How to cite this URL:
Sandhu S, Singh PY, Sinha P, Neema S. Lichen planus pigmentosus mimicking an amateur tattoo: an atypical presentation. Pigment Int [serial online] 2021 [cited 2023 Mar 31];8:62-3. Available from: https://www.pigmentinternational.com/text.asp?2021/8/1/62/313127

A 39-years-old male, presented with asymptomatic, progressively increasing dark colored pigmentation on nape of neck of two years duration. Patient denied any history of excessive sun exposure, any procedure, tattooing, trauma, hair dye application, repeated friction with an external object, previous inflammatory condition over the same site or any incriminating drug intake prior to the onset of lesion.
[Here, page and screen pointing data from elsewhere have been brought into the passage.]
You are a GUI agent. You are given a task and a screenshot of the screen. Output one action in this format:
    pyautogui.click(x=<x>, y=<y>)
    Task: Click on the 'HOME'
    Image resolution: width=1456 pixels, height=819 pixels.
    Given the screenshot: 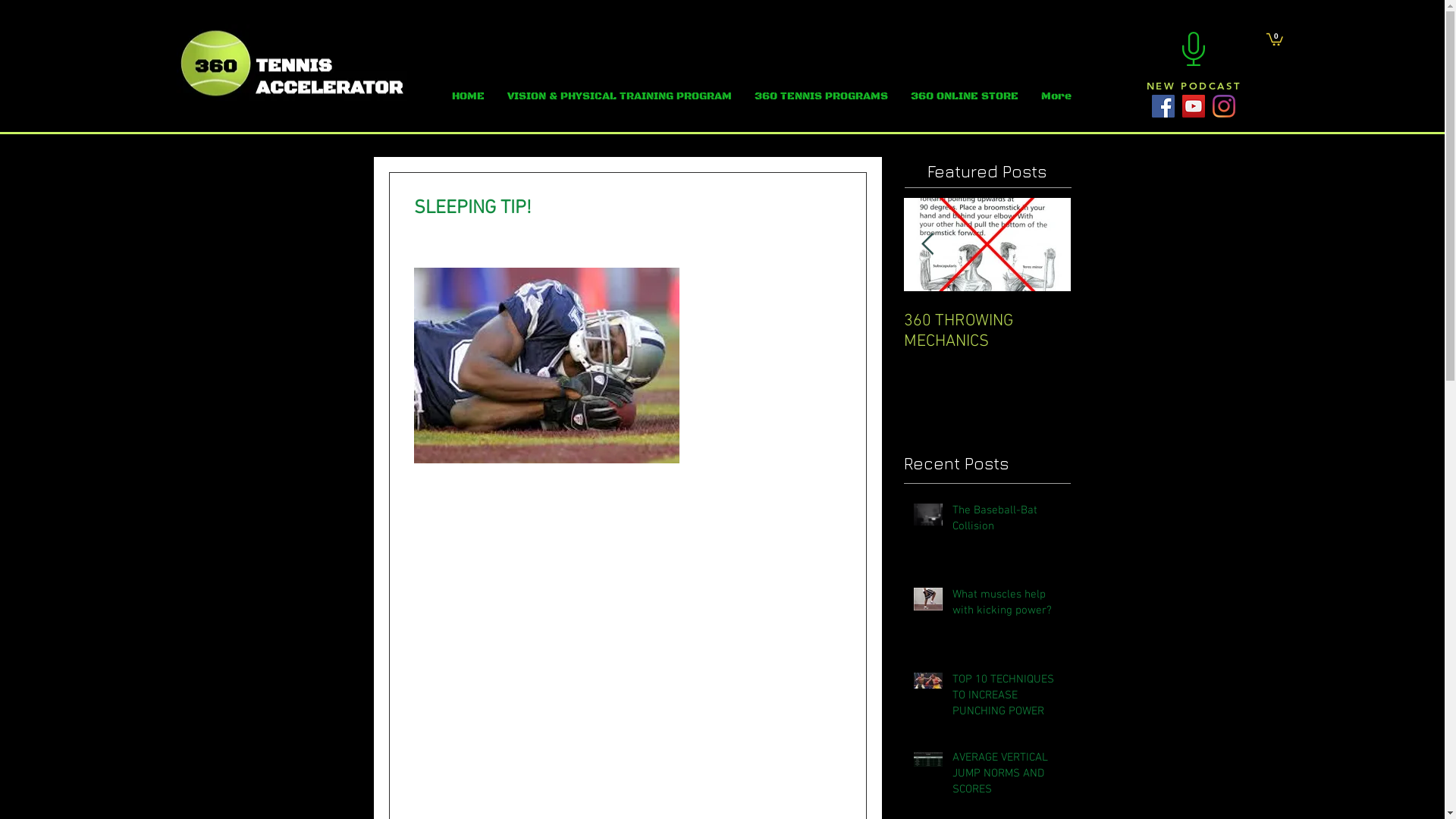 What is the action you would take?
    pyautogui.click(x=467, y=96)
Examination revealed a well-defined grey brown hyperpigmented macule with bluish-black hyperpigmented margins measuring around 10 cm × 5cm arranged in a bean-shaped configuration over the nape of neck [Figure 1]. Mucosae, hairs and nails were normal. Dermoscopy showed slate-grey to blue dots and globules in perieccrine and perifollicular pattern suggestive of lichen planus pigmentosus (Dermlite DL4 10X) [Figure 2]. Routine blood and urine examination was within normal limit. Hepatitis B and C profile was negative. Histological examination revealed epidermis with orthokeratosis, hypergranulosis, basal layer vacuolar degeneration and civatte bodies. Dermis showed band like lymphomononuclear infiltrate and melanin incontinence [Figure 3]. Based on clinical, dermoscopic and histopathological features, a final diagnosis of Lichen planus pigmentosus was made.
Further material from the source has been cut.